La perspectiva de una segunda vida quema cualquier vestigio de juicio razonable. Necesito creer en el poder de Endorfina. Ya no tengo tiempo para desconfiar. Creer es lo único que me queda. ¡Después de todo, quizá esa pajarilla esté lo suficientemente loca como para lograr enseñarme su ciencia de volar! Huelo el perfume de las antiguas escenas de riesgo, ese impulso de un viejo tren a vapor que activa el surtidor de adrenalina. Es el último baile, el buqué final. Quiero sentir cómo se despliega hasta el fondo de mis arterias. Tengo que resucitar imperiosamente antes de morir. Después, estaré demasiado cansado. ¡Señorita pájaro, envíe los cometas! Yo me frotaré contra ellos y contra usted hasta despertar mi alma de la cabeza a las patas. Envíe las tormentas furibundas, esas que hacen agujeros en el cielo, ensangrientan las nubes y tapizan el horizonte con una crin de color amapola.

—Buenos días, señor Cloudman —suelta Pauline con el tono circunspecto de una asistente social.

—Buenos días...

Se inclina hacia mí y comprueba el catéter. Ahora ya lo conecto con la habilidad de una enfermera diplomada.

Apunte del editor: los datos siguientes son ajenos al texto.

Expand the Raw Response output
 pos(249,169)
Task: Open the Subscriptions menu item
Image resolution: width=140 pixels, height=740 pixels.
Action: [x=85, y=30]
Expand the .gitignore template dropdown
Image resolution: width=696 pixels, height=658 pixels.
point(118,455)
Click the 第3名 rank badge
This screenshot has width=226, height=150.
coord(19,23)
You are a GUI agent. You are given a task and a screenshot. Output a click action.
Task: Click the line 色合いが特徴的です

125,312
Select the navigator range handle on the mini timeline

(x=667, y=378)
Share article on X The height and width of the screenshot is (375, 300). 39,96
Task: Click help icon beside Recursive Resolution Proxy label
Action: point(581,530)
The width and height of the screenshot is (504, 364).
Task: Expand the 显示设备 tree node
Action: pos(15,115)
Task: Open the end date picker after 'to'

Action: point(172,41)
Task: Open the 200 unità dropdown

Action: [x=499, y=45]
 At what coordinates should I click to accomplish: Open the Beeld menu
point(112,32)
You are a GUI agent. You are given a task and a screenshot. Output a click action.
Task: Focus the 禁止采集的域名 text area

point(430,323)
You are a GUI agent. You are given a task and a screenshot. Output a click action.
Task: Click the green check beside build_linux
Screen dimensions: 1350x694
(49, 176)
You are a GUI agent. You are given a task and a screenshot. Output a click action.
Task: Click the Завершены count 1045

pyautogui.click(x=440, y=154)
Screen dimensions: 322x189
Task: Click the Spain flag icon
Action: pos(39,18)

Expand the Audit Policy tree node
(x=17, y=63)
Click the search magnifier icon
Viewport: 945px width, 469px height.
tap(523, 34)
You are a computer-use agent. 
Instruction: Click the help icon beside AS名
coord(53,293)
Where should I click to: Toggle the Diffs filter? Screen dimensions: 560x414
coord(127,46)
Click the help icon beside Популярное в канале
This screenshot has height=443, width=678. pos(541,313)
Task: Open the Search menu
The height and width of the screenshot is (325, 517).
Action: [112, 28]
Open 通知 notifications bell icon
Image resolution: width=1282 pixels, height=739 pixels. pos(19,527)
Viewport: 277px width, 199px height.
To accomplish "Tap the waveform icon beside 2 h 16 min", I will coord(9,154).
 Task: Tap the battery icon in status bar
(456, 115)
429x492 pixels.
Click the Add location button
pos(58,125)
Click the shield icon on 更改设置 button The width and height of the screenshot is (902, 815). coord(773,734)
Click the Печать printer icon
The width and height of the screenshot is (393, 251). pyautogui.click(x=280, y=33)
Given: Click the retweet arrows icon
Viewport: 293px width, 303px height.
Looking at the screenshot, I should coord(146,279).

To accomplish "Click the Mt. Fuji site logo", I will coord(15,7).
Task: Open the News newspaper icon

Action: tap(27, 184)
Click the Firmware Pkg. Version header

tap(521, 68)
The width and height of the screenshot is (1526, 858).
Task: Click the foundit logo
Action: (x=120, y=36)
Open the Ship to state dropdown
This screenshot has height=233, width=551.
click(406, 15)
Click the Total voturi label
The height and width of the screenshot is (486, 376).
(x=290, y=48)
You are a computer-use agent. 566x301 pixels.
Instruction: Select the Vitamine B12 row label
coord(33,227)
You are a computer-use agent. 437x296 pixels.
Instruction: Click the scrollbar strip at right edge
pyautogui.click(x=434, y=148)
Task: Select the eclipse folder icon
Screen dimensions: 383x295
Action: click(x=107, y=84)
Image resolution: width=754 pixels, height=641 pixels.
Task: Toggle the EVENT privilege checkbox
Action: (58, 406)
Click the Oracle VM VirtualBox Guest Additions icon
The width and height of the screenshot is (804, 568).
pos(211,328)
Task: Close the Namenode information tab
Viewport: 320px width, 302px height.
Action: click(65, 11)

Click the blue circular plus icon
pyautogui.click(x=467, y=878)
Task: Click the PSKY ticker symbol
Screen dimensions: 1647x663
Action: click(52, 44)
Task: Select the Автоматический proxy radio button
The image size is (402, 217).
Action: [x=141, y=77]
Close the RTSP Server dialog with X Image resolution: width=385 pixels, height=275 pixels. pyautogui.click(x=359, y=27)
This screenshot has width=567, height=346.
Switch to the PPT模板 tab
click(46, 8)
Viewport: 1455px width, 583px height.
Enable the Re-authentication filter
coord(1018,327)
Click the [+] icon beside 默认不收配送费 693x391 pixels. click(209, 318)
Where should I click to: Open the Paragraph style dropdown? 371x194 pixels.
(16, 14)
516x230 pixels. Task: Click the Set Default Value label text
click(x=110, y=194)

—Muy bien, señor Cloudman. ¡La doctora Cuervo estará contenta con usted!

Ese mismo día, un poco más tarde, Miss Remolacha se reasienta en mi cabeza. Ha hundido sus dedos de clavos en mi estómago con esos aires de «aquí mando yo». En esos momentos, el dolor puede con todo. Por mucho que piense en Endorfina, sólo vivo para encontrarme en los brazos de Morfina. Estoy a su merced y eso me da mucha pena. La doctora en persona viene a pincharme. Se supone que si el pinchazo lo administra un hada envuelta en un saco de patatas azul resulta menos doloroso. Sus dedos calidísimos me palpan las venas. Huele bien la primavera. La cama se hunde bajo mi peso, mis músculos se relajan. Le digo a la doctora que ha clavado el dardo con la elegancia de la reina de las abejas. Ella me responde que las abejas mueren después del picotazo. Se imaginan ustedes la juerga si todas las enfermeras contrajeran el síndrome de la abeja... Hecatombe a las seis de la mañana, cadáveres con bata blanca esparcidos por los pasillos como en los juegos de bolos. Miss Morfina me estrecha entre sus brazos, fuera del alcance de los garfios de Miss Remolacha. La primera envía un cielo artificial a mis venas, me transformo en un pájaro de algodón. El dolor desaparece, mi cuerpo se disloca agradablemente. El aliento cálido de la doctora me acaricia el cerebro, destila desbandadas de plumas blancas a través del laberinto de mis venas. Soy mi cama y las sábanas son mi piel. Miss Morfina me succiona los glóbulos blancos, tengo leche en lugar de sangre. Estoy embarazado, voy a poner un huevo con un yo dentro. ¡Escondido en una cesta de Pascua, Miss Remolacha nunca podrá encontrarlo!